§ Exercise prompt:
Read through the lines below and copy the ones holding the string "menu".

§ Working data:

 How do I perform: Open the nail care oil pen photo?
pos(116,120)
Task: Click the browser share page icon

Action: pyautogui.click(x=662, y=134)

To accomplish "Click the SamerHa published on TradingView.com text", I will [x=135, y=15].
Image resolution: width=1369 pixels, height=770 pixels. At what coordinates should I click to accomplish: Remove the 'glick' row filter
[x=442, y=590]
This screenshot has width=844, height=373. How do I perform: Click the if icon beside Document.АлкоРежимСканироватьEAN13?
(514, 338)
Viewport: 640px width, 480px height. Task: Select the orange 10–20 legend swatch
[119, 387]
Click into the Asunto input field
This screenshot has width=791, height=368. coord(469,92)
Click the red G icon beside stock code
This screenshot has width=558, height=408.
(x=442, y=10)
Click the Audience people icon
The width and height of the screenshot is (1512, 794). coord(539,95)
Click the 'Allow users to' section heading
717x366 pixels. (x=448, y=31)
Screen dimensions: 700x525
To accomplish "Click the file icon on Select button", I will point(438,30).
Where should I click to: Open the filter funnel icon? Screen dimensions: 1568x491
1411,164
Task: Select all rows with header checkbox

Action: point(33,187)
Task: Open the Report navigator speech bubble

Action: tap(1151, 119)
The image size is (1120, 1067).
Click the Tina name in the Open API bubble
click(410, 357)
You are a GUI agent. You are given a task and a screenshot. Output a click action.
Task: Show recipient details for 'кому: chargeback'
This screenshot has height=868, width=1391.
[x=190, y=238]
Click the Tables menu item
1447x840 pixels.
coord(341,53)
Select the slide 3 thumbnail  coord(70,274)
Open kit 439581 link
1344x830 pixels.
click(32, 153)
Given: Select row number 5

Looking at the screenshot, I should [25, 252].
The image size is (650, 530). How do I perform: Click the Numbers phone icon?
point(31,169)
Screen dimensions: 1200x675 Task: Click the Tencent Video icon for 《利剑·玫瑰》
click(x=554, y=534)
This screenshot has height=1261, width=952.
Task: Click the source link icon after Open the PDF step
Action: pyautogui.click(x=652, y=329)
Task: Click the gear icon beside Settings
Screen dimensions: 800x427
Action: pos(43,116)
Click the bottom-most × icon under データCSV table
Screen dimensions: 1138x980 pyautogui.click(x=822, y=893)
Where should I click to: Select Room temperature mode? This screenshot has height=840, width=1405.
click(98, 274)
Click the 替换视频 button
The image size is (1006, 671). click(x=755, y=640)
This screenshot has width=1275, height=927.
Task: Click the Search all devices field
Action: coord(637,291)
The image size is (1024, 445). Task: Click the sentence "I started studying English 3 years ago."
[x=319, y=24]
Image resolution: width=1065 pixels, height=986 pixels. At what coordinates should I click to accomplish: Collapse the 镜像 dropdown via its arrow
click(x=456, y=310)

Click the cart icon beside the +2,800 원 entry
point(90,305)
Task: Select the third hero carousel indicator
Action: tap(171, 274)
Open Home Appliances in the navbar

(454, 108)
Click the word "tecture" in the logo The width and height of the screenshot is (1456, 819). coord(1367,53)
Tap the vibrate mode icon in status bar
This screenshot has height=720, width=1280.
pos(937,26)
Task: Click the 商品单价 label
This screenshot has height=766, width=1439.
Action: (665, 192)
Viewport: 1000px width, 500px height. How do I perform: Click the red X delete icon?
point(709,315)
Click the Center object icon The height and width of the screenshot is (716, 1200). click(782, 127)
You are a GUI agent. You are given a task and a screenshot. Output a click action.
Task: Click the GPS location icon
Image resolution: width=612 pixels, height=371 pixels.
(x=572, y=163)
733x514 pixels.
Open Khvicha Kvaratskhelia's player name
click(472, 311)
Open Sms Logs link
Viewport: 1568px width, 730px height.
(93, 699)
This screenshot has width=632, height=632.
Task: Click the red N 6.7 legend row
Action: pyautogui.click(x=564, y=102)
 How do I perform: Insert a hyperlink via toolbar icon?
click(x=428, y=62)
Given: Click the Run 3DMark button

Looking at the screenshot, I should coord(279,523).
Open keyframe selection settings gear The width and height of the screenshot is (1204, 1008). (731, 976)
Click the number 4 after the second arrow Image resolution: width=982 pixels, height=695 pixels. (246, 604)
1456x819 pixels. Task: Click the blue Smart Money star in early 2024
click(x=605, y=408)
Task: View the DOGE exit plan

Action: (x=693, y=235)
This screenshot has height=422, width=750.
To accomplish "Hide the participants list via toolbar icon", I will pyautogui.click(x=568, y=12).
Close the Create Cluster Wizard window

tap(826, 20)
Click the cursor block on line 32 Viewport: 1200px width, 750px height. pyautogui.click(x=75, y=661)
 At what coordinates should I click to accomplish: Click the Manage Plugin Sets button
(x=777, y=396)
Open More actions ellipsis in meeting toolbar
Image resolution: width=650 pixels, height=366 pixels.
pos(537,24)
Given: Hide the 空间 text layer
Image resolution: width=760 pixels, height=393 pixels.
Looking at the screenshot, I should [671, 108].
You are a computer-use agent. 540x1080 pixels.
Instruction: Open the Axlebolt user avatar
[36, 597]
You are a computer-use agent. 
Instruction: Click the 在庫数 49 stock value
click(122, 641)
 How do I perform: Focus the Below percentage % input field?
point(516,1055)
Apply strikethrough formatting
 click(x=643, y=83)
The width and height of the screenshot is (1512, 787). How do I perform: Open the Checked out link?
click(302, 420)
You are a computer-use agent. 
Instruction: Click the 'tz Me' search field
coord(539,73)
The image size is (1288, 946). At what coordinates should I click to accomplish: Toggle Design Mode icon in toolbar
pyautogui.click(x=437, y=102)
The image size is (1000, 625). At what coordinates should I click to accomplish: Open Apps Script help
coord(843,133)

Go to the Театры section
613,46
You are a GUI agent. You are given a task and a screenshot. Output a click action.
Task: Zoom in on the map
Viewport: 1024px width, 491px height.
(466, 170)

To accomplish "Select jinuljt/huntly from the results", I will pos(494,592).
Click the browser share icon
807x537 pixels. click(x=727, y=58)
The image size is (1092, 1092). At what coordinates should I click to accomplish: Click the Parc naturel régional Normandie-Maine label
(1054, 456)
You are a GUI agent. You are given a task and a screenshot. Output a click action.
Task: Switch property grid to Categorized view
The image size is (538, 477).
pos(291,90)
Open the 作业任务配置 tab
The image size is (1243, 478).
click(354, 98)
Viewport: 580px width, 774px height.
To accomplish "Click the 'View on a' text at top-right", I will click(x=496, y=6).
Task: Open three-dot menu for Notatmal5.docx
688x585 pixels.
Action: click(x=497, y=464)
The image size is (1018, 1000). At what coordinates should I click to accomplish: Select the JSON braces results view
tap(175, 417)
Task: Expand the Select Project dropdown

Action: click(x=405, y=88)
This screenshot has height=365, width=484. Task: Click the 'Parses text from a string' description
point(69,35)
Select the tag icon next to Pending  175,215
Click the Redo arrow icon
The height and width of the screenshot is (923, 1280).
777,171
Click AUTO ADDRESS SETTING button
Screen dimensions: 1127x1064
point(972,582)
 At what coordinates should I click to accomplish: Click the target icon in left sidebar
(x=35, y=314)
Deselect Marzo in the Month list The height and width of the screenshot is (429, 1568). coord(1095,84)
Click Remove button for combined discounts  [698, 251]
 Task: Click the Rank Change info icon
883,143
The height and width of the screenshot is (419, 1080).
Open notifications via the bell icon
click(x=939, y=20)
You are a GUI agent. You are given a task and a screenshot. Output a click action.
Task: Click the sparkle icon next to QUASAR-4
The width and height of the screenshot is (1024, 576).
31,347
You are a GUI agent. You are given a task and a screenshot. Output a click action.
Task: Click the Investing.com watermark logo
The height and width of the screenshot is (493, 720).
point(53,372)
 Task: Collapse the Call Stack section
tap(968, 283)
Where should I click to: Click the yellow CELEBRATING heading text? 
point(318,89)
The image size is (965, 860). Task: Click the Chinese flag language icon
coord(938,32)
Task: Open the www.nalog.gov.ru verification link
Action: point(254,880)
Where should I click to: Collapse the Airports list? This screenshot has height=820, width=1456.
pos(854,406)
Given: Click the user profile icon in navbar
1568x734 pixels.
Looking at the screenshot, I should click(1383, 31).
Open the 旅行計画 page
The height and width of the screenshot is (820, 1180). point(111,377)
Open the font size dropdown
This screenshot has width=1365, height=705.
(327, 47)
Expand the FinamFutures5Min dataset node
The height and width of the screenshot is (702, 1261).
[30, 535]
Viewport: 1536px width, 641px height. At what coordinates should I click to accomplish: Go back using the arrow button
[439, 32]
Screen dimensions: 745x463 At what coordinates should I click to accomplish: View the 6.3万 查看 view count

§ Exercise answer:
Click the Tables menu item
Task: Open three-dot menu for Notatmal5.docx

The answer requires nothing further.